The Abraham Accords “raised the bar for everyone,” Satloff said, including the “first-generation peacemakers” — Egypt and Jordan. But there were other factors at play, too: Egypt, like Israel, sees Iran as a foe. Last week, Egypt’s permanent representative to the United Nations gave a speech in Arabic on behalf of the Arab Group, condemning Holocaust denial as the United Nations General Assembly debated and then passed a resolution on the subject. The only country to vote against the resolution was Iran.

Satloff attributed the attitude change at least in part to Israel’s new leadership. With the “post-[Benjamin] Netanyahu enhancement of bilateral relations, it’s easier to be more public about it,” added Satloff. Domestically in Egypt, there is also “more consideration of the issues of religious minorities, countering extremism, interfaith relations. I think all these come together to make the environment more receptive and accessible to the type of event that we had today.”

The public event marked an important milestone for the USHMM, but came only after the USHMM’s efforts to build relationships in Arabic-speaking countries over many years. 

“We have for the past several years been working to cultivate partnerships across the Middle East and North Africa to develop educational programming to reach young adults and emerging leaders in those countries with accurate and relevant information about the Holocaust,” said Stahnke. Education efforts have begun to have an effect in Morocco and Tunisia, he added. But yesterday’s event in Egypt, the most populous Arab country with nearly 100 million people, marked the most visible success. 

Outright Holocaust denial is rarer than it used to be, Satloff said, explaining that it has been replaced by “relativism.” He defined the concept as “the idea that bad stuff happened, but bad stuff happens all the time, that sort of thing. Or: 600, 60,000, 600,000, 6 million, what’s the difference?”

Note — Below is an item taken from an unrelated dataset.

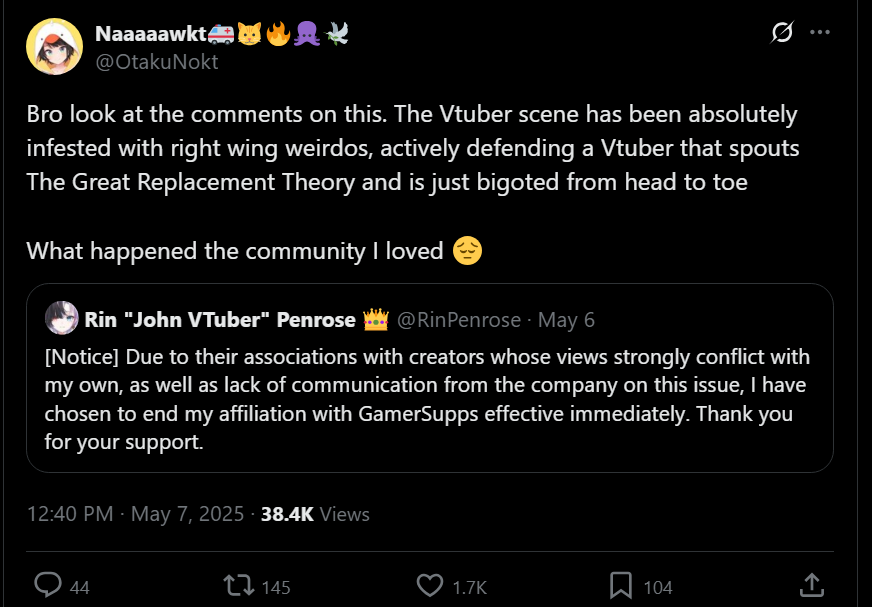Repost this tweet using retweet icon

(239, 585)
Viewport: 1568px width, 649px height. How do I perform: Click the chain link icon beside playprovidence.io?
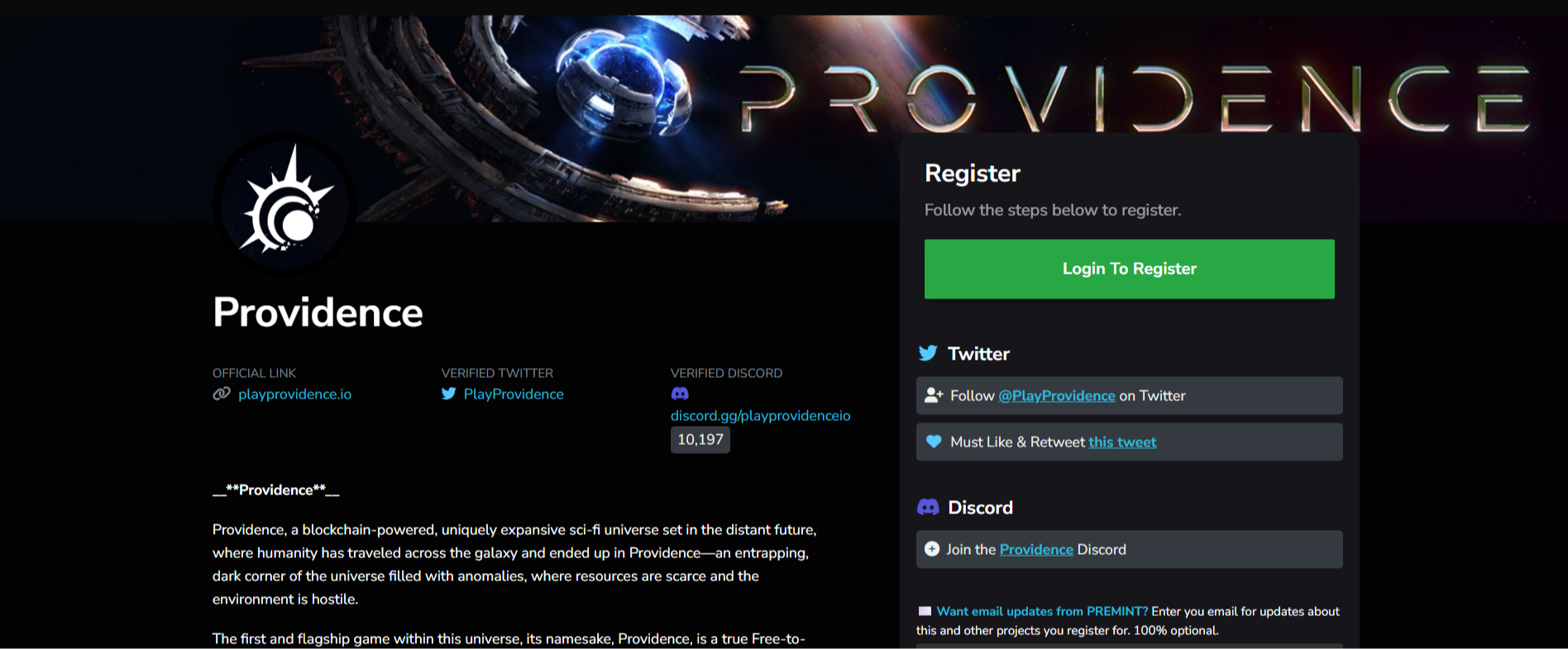click(222, 394)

Holocaust distortion has found a home in Egypt in the past because of the overall sentiment in the country regarding the Israeli-Palestinian conflict. Abdelmalak said the result is that “the Holocaust has been weaponized” in Egypt. 

“It takes a lot of work with civil society to ensure that we push back against years and years of Holocaust denial being established in that part of the world,” Abdelmalak added. Attendees at the event also reflected upon Egypt’s own treatment of its Jewish community, including in the 1940s, when some Arab leaders spread Nazi propaganda and pogroms racked Cairo. 

“I think everybody left with the sense that it was worthwhile and valuable,” said Satloff, “and perhaps just the first of many, which itself is a very important milestone.”